A topological construct \({\mathcal X}\) with a proper \(({\mathcal E},{\mathcal M})\)-factorization system is endowed with a distance operator by defining a concrete functor \(\Lambda:{\mathcal X}\rightarrow { Prap}\) to the construct \(Prap\) of pre-approach spaces and contractions.
Then the following class of “closed morphisms” arises naturally: \({\mathcal F}_{\Lambda}=\{f: \Lambda f\) is a closed contraction in \(Prap\}.\) For \(\Lambda\) preserving subobjects, all the axioms put forward in the work of M. M. Clementino, E.Giuli and W. Tholen [Pedicchio, Maria Cristina (ed.) et al., Categorical foundations. Special topics in order, topology, algebra, and sheaf theory. Cambridge: Cambridge University Press. Encycl. Math. Appl. 97, 103–163 (2004; Zbl 1059.54012)] in order to develop a functional approach to general topology with respect to the class \({\mathcal F}_{\Lambda}\) are fulfilled. The author concentrates on \({\mathcal F}_{\Lambda}\)-compactness of an object \(\underline{X}\) in \({\mathcal X},\) which expresses the fact that the projection \(p_Y:{\underline{X}}\times {\underline{Y}}\rightarrow \underline{Y}\) belongs to \({\mathcal F}_{\Lambda}\) for every \({\mathcal X}\)-object \(\underline{Y}.\) Under certain conditions on \(\Lambda\), she proves that \({\mathcal F}_\Lambda\)-compactness of \(\underline{X}\) is equivalent to \(0\)-compactness of \(\Lambda(\underline{X})\) in \(Prap\). She finds that for \(\Lambda\) preserving subobjects, an \({\mathcal X}\)-object \(\underline{X}\) is \({\mathcal F}_{\Lambda}\)-Hausdorff iff the pretopological reflection of \(\Lambda(\underline{X})\) is Hausdorff.

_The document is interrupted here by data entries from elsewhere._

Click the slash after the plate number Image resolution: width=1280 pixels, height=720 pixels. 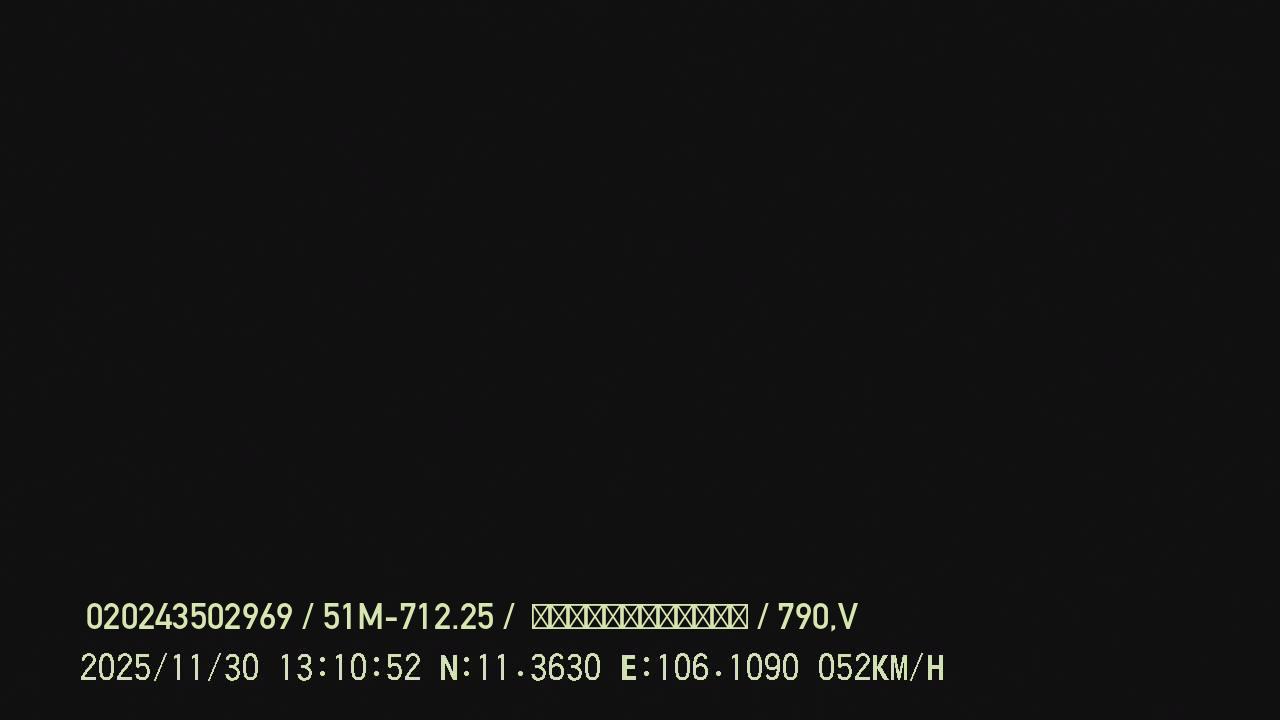(x=508, y=617)
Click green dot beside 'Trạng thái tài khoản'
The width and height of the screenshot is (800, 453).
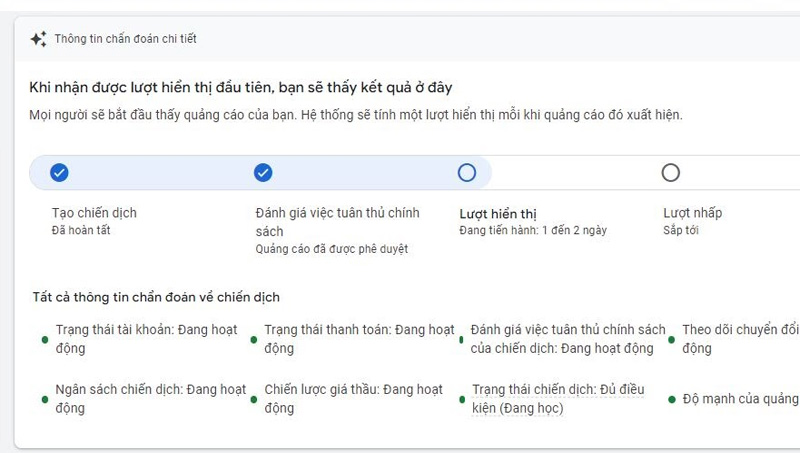pos(45,339)
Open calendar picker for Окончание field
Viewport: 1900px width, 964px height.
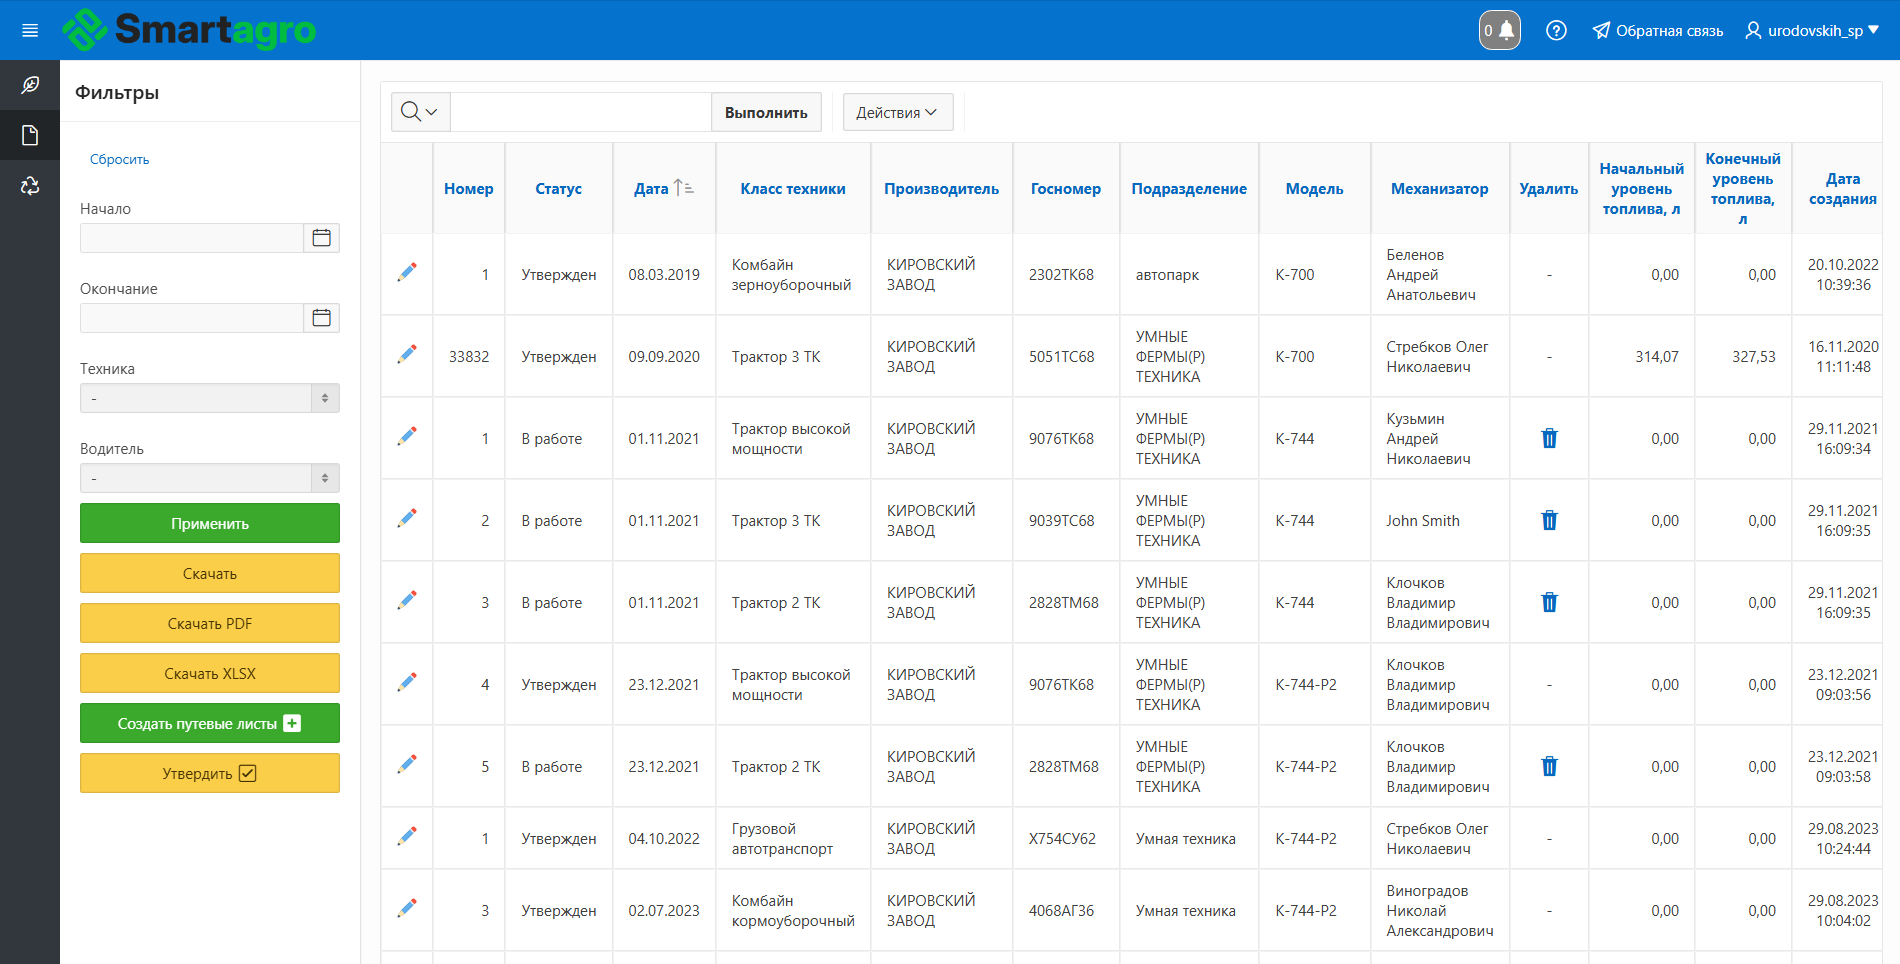[x=321, y=318]
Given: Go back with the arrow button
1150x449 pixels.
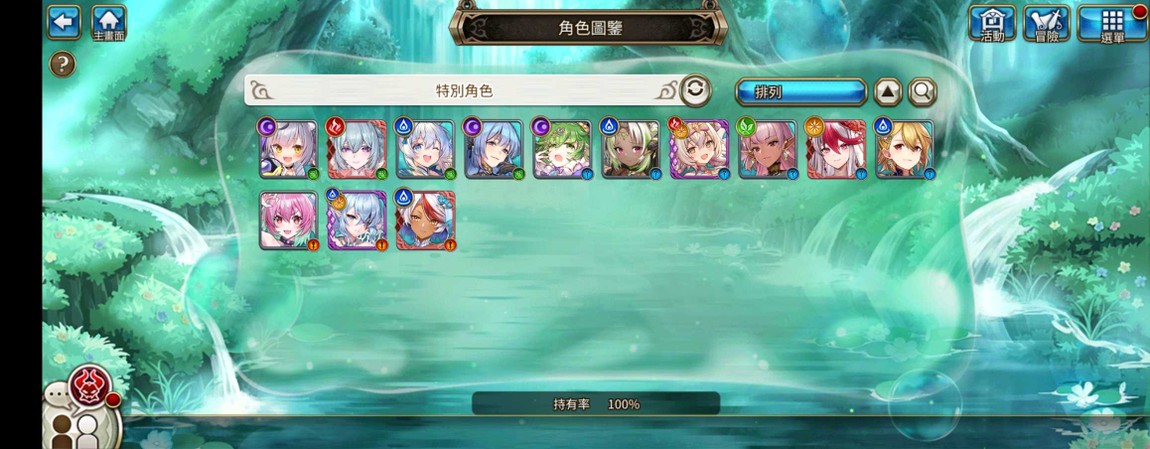Looking at the screenshot, I should tap(64, 22).

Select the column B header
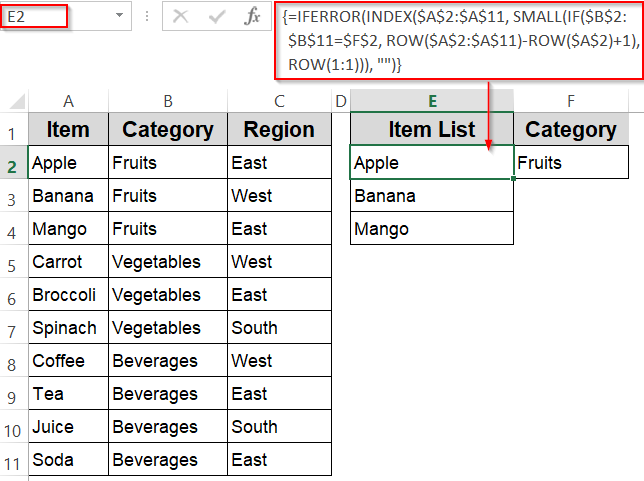[168, 100]
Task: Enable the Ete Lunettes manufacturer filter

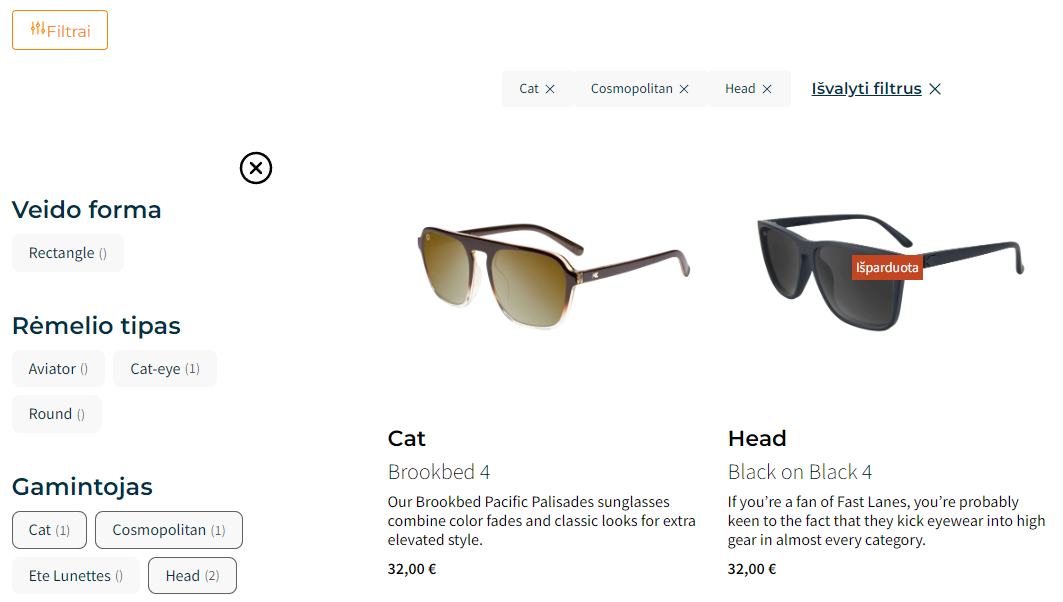Action: click(75, 576)
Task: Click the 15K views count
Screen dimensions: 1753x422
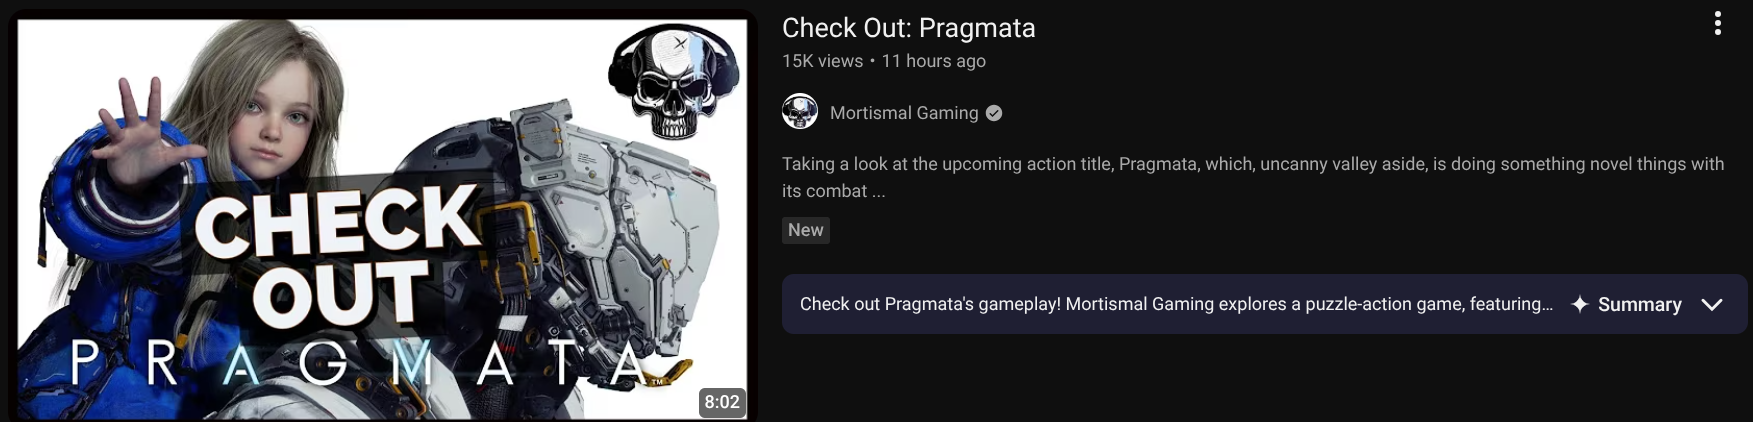Action: [822, 61]
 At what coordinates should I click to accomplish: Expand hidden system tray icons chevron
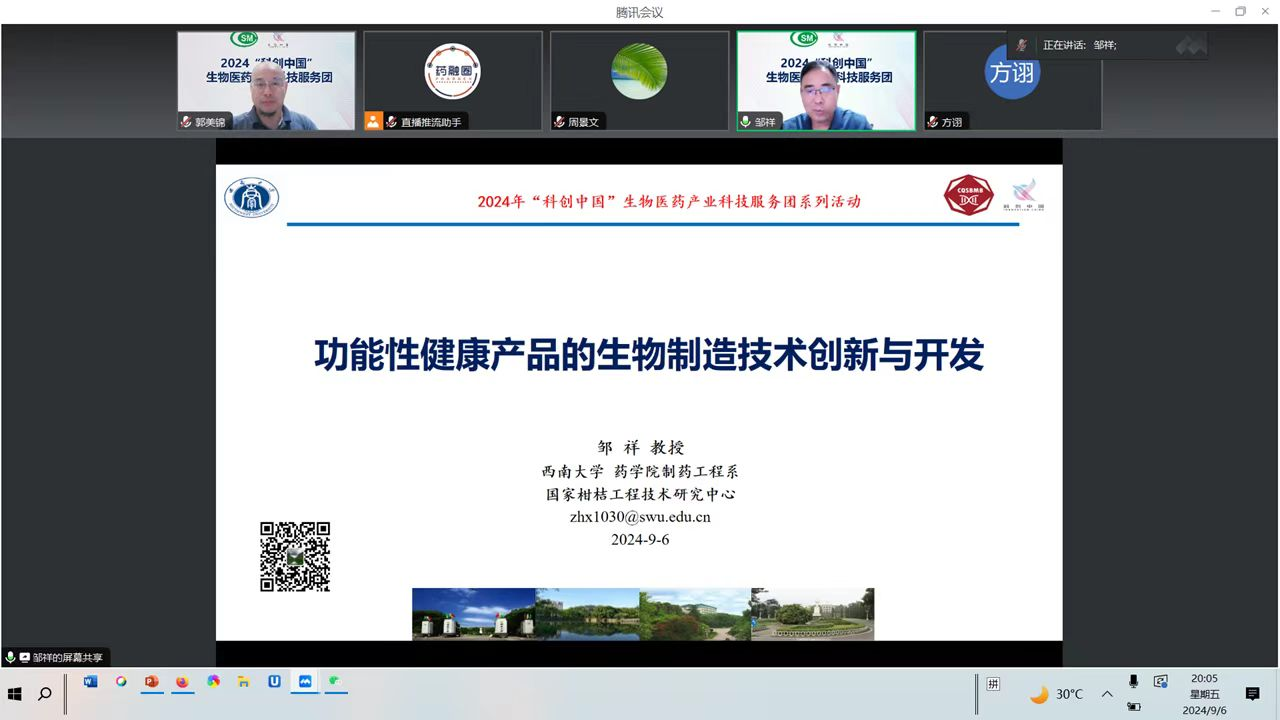[x=1107, y=694]
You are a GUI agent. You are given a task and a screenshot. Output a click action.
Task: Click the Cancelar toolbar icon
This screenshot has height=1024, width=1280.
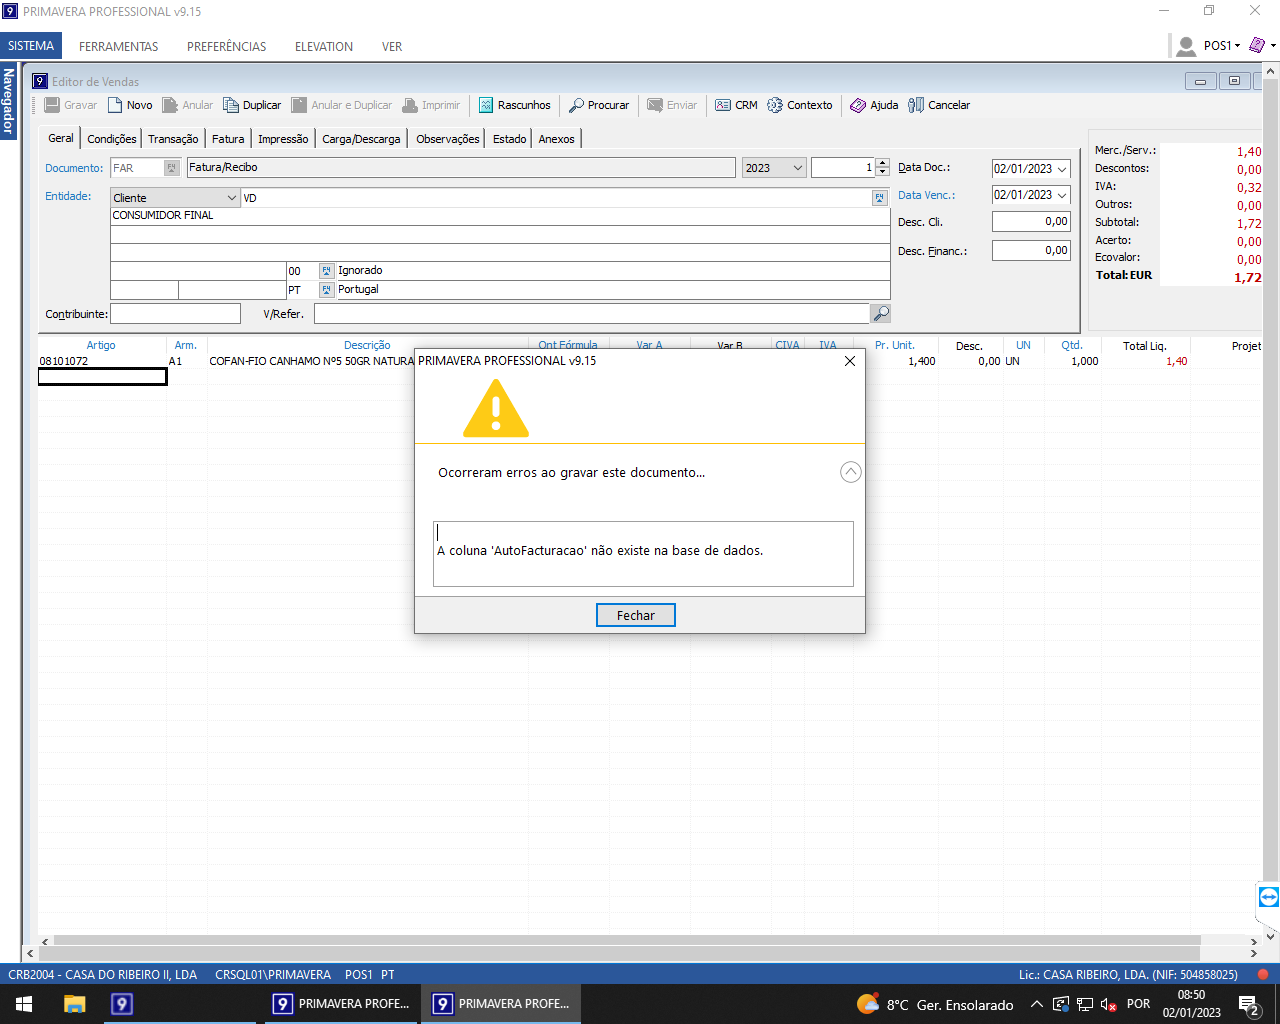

In \(Top\) the classical compactness and \(b\)-compactness are captured if for \(\Lambda\) the functor describing the Kuratowski or \(b\)-closure, respectively, is considered. On the construct \(Ap\) of approach spaces natural functors \(\Lambda\) arise, which cannot be described by means of a closure operator.